What is required: An exact transcription of each entry below is required, without any pictures.

====== Exercise materials

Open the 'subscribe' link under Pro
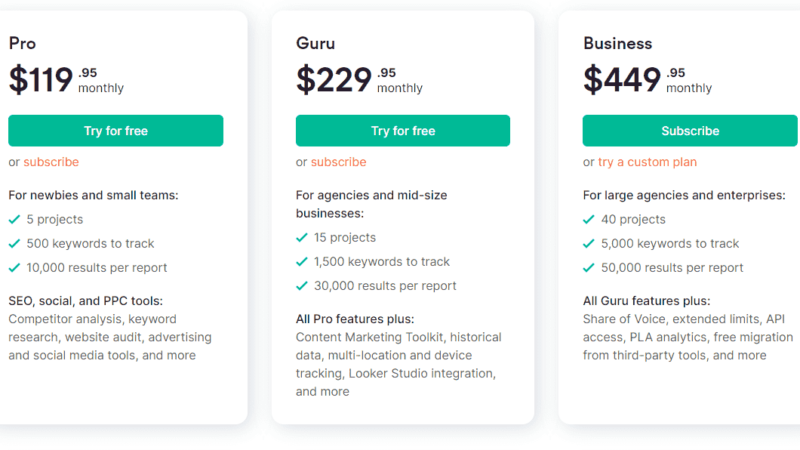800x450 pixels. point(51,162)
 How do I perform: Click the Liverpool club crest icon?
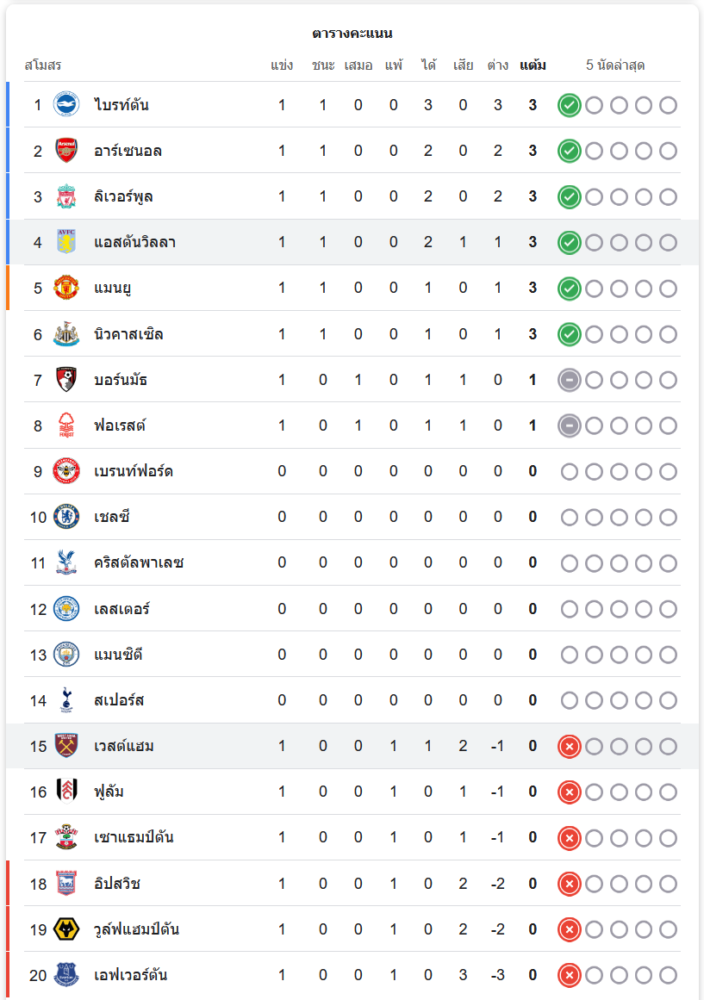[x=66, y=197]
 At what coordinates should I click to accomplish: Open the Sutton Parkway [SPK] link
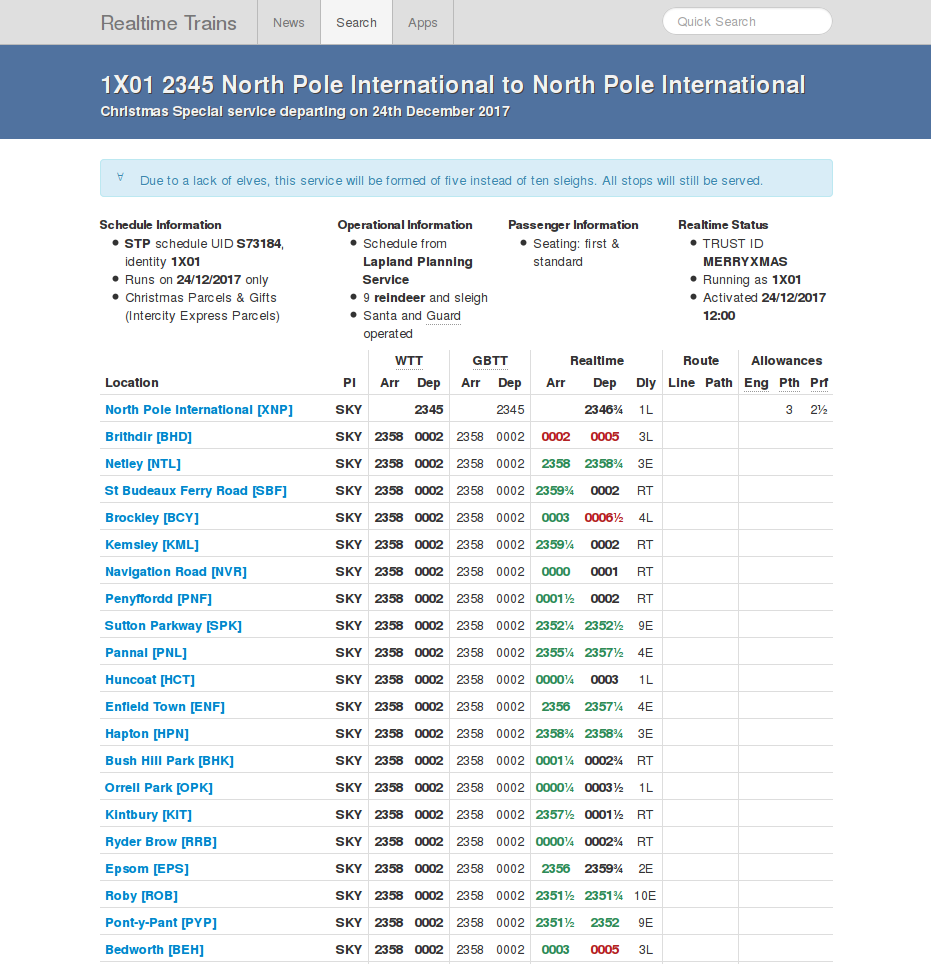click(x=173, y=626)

============

Answer below:
Open the 'subscribe' link under Pro
800x450 pixels. point(51,162)
 How do I perform: Click the Liverpool club crest icon?
[x=66, y=197]
 At what coordinates should I click to accomplish: Open the Sutton Parkway [SPK] link
click(x=173, y=626)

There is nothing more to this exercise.